April groundbreaking set for Tennessee State Museum
From The Tennessean | Joey Garrison
State officials received approval Tuesday from Metro Nashville government for the conceptual design of a long-discussed new Tennessee State Museum, putting the project on course for an April 6 groundbreaking.
If all goes according to plan, the new state museum in North Nashville will open in 2018 as Republican Gov. Bill Haslam finishes his final year in office.
The Metro Development and Housing Agency’s Design Review Committee voted unanimously Tuesday to approve the conceptual design of the facility — even though state officials still haven’t presented the Metro panel its elevation plans for the Jefferson Street and Rosa Parks Boulevard sides of the structure.

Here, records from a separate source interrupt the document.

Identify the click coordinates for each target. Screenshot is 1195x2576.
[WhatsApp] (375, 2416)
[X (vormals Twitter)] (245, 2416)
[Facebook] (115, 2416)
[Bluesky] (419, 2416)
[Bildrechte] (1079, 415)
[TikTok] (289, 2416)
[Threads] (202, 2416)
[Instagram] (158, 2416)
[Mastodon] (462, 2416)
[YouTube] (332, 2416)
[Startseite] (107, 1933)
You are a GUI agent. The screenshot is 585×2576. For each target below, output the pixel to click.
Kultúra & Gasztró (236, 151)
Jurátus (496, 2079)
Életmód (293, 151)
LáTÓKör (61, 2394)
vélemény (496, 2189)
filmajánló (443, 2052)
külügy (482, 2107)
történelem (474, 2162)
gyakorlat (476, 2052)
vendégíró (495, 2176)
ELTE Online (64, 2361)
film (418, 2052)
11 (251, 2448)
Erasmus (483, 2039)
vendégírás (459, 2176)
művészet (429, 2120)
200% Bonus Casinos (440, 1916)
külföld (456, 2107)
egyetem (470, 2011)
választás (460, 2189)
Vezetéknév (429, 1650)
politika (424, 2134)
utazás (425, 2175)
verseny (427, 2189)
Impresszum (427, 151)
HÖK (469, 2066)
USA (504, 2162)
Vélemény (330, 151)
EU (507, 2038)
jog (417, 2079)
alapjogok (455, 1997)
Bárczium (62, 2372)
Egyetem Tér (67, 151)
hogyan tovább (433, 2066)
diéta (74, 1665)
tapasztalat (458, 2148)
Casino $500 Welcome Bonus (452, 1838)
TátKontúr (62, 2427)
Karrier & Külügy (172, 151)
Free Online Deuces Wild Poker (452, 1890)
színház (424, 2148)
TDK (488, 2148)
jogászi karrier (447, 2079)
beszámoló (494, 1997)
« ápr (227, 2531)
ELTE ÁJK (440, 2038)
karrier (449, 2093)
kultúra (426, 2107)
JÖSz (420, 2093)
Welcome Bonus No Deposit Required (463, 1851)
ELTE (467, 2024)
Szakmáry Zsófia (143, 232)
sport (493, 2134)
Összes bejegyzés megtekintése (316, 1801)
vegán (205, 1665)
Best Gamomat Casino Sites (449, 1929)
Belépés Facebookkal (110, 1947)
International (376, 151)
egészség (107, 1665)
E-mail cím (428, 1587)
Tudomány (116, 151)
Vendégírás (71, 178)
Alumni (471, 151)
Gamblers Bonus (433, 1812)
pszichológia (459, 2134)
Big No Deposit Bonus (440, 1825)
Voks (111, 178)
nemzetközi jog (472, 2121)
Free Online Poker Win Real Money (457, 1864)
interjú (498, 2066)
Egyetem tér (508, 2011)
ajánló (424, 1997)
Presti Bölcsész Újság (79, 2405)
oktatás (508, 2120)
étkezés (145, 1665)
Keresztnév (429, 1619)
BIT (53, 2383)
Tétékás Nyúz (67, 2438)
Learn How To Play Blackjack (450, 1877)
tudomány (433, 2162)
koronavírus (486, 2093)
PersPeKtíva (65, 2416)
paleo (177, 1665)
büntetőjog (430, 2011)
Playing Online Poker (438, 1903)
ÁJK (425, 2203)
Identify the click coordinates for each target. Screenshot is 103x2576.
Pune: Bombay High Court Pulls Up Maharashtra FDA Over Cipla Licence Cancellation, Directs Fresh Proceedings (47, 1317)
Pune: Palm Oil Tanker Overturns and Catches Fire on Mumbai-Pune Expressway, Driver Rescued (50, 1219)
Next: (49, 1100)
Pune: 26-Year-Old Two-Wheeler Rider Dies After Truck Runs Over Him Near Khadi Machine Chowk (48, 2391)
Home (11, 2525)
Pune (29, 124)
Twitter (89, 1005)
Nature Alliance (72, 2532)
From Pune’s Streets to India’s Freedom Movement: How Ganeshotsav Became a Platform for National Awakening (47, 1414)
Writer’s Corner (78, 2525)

The intent is to submit those details in the coming months.
Tuesday’s vote came after Nashville’s Metro Council two weeks ago approved an amended land lease between Metro and state that calls for the demolition of the two northern sheds at the adjacent Nashville Farmers’ Market, which sits on state-owned property. Their removal will allow the state to build a 160-space surface parking lot to accommodate activity at the museum.
Project leaders have also formally requested for a grading permit with Metro Public Works that would allow work on the site to begin.
The state museum, cleared by the state legislature last year, is expected to cost $160 million, with $120 million coming from state dollars and $40 million from private funds raised by Haslam and other supporters of the museum.
Sheila Dial-Barton, principal of Nashville-based EOA Architects, on Tuesday presented designs plans for a 137,000-square-foot museum that will include 49,000 square feet of exhibit space, as well as education space and an auditorium. The 50-foot tall building is designed to be around for the next century.
“The goal of the governor for this project is to be a 100-year-old building,” Dial-Barton said, adding that the building will be composed of 100-year materials such as limestone, granite, marble and bronze.
The south entrance of the museum is considered the building’s primary entrance, and it could include outdoor green space and an outdoor dining area that would be shared by the farmers market. State officials are discussing placing the unused Tennessee Fox Trot Carousel on the east side of the building, though it would require funding to begin operating again.
Architects for the project must still address two components of the building with MDHA’s Design Review Committee.
One is the western edge of the facility on Rosa Parks Boulevard that is to include ramps for bus arrivals. The other is the northern side, which will sit 245 feet from Jefferson Street. The plan calls for green space between the building and Jefferson Street with a potential for outdoor sculptures. This area has also been reserved for future expansion.
As a result, this side of the museum will not directly touch Jefferson Street, which has seen increasing development on the Germantown side of the corridor.
At Tuesday’s meeting, MDHA design review committee member Michael Owens said he still needs to see the design of the building on the north side, noting that it has not been made public.
“All the other sides look wonderful, but I haven’t seen anything for the north side."
Metro Councilman Freddie O’Connell, whose district includes the area, said it might take “a period of years” before the Jefferson Street-Rosa Parks Boulevard corner is activated by the museum. He said he hopes the public art on that side would “celebrate the intersection.”
“I’m always looking for great projects,” he said. “In this case, the state is making a $160 million investment in Nashville at that location, and my hope is that it appropriately incorporates the Jefferson Street corridor and fits the context of the urban environment on which this is being situated.”
In other business Tuesday, the MDHA’s Design Review Committee approved the conceptual plans for a new 16-story, mixed-use project in the Gulch neighborhood that is to include a 250-unit luxury W Hotels & Resorts and a 200-unit residential tower.
The project, proposed by Nashville-based Corner Partnership LLC and Magellan Development Group of Chicago, is planned for a 1.29-acre site that was previously planned for a project called Griffin Plaza.
Despite the approval, MDHA officials have asked project leaders to review three separate design modifications, including the entranceway for vehicles on 12th Avenue South.